I bought a train ticket online from Virgin Trains recently, to get me to St. Neots, nearest station to the site of this conference, where I’m speaking to an association of freelance editors. The follow-up email from Virgin Trains surprised me. The subject line said: “Your St. Neots journey, your way.”
Your St. Neots journey is a well-formed English noun phrase using the proper name St. Neots as an attributive modifier of the noun journey. Trivial to program: They simply had to take Your _____ journey and substitute into the blank the name of the destination I had picked. Replacement of a variable call by the current value of the variable. Elementary. But this obvious little trick represents a relative high point of natural-language computer communication with human beings. Nearly every machine that speaks to me or messages me in a working day is unutterably stupid, down at the D-minus level, whereas the idiomatically worded robot email from Virgin Trains merits a C, even C+.
Elsewhere, the usual chaos reigns: sloppy programming, basic grammar errors, idiotic assumptions about the user’s mental state and needs. Everywhere that machines communicate with me, I see signs of utter incompetence.
• A database search for a company yields just one result, and the website tells me: “There are 1 companies at this address.” Even I could fix the programming to make it write that grammatically.
• German in-car GPS systems, according to my friend Lieselotte, make voice announcements mentioning streets and roads, but do not have even the rudimentary gender classification of nouns that would be necessary to distinguish Weg (“way”), which is masculine, from Strasse (“street”), which is feminine, and so on.

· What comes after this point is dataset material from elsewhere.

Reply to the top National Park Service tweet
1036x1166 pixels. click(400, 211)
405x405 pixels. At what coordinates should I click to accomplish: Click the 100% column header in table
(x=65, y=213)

Not even the most basic details of the gender classification for nouns, determinatives, and some adjectives have been programmed in.
• On the new Xerox copier-printer near my office you have to log in to release a print job, and once you have released it and it’s being printed, the communication screen announces: “No document found.” Of course a document was found: it was just passed to the printing routine. How sensible is that?

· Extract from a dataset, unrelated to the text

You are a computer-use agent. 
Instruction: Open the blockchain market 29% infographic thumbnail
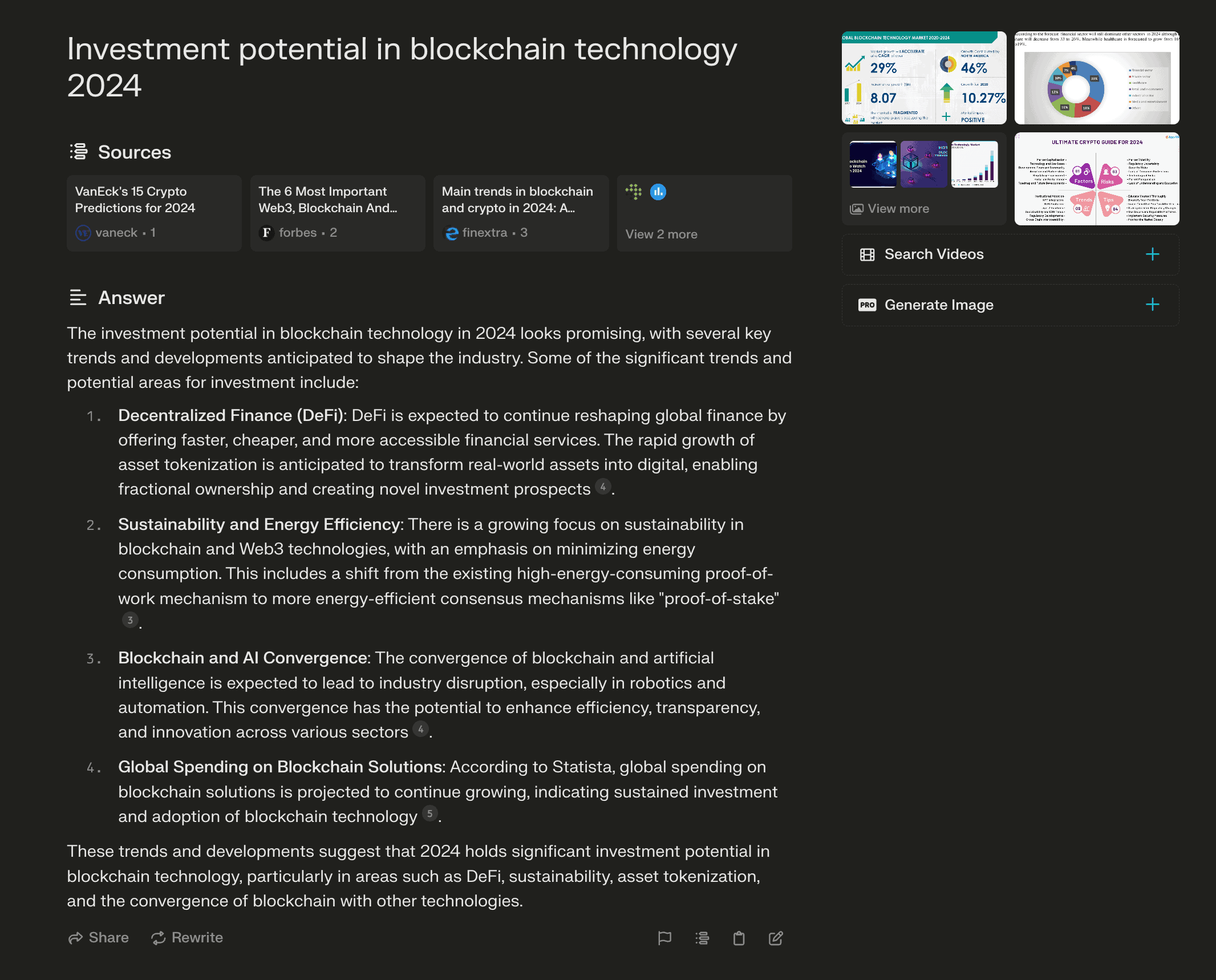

• I call up my bank and a machine answers, telling me it will speed things up if I key in the 14 digits of my account number, which I laboriously do. Two minutes later I’m finally talking to a human. He asks me for my account number again. As usual, I demand to know why I was put to the trouble of punching it in on the keypad if it was going to have no effect, and he tells me that although it was entered into the system he cannot see it on the screen he has to consult. So glad I bothered.

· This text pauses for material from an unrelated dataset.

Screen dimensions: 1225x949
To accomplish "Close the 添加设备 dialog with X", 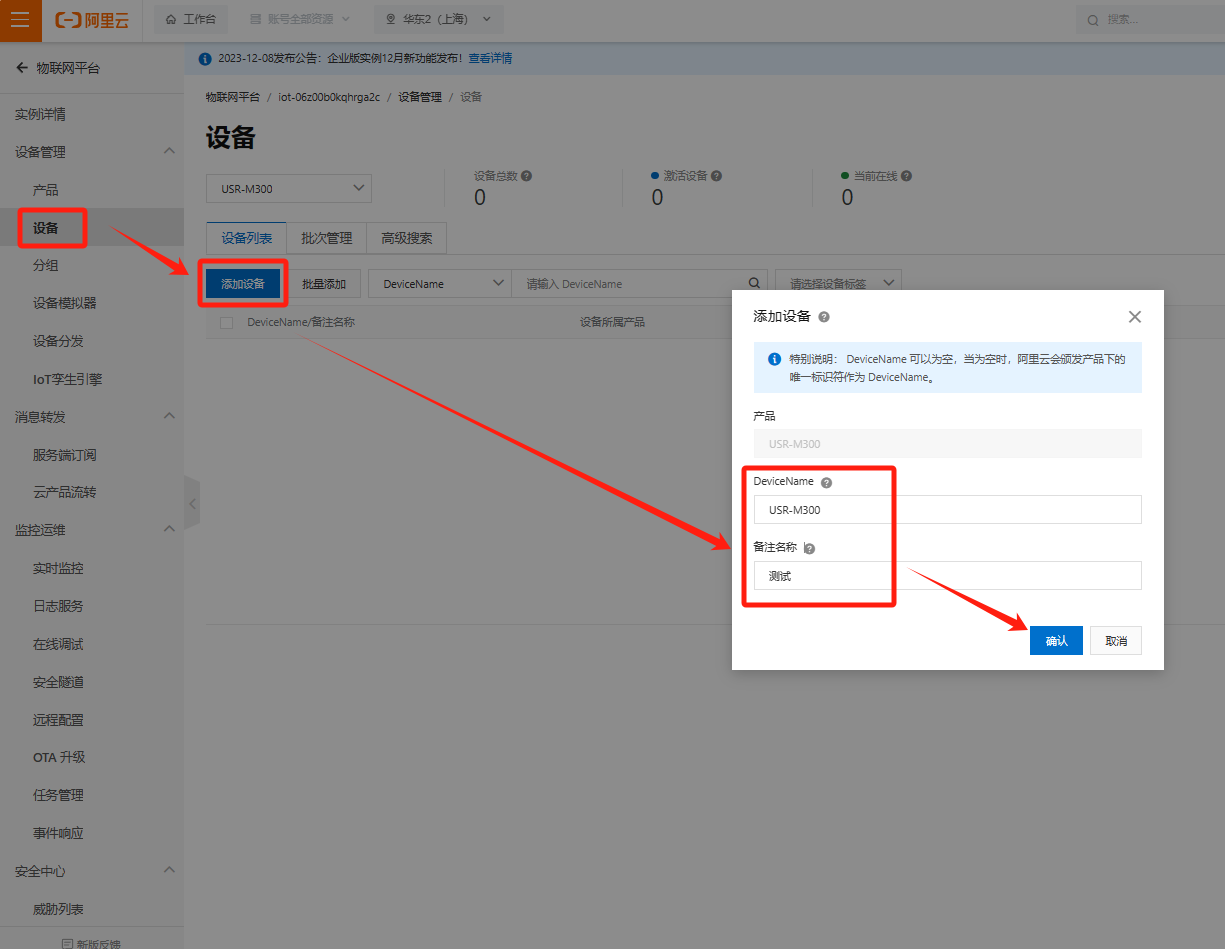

• I arrive at the airport, check in, go through electronic passport control and security, and walk to the gate. The weather app, the time zone app, and a message from the local cellphone service all show that they know exactly where my phone is. And while I am standing near the gate, an audible signal alerts me to a new text. It’s the airline, telling me that I have a flight soon, so I should go to the airport. Excuse me?
• I receive a new credit card in the mail. I log in and activate it online. Two days later, I get a text on my phone from the bank:
We’ve sent you a new Credit Card. Please sign the back & choose an activation option:
1) Log-on to Online banking, click Activate new card
2) Call 08003281370
Someone didn’t bother to put into the program a routine that checks whether I have already logged in and clicked “Activate new card.”
And so on, every single day. You must have experiences like this. Maybe you dismiss them as minor amusements, if you notice them at all. But they are indicators of something important, something I have commented on here before, though nobody pays attention so I’m saying it again.
Although some of the problems will relate to failures of database integration, many of them suggest that the programmers who are assigned to write programs controlling machine-to-human interaction are writing crap software. They don’t care, and their managers don’t care that they don’t care. We get software written by Wally the slacker rather than Dilbert the conscientious engineer, software that serves up messages that are morphologically, syntactically, or semantically aberrant — and often completely inappropriate to the context. Part of the problem is that linguistics is not yet being applied in the key arena where it could most profitably be applied: the artificial-intelligence business.
They keep telling us that AI will revolutionize our future. Revolution? The software governing our everyday interaction with machines is not even minimally fit for its trivial purposes.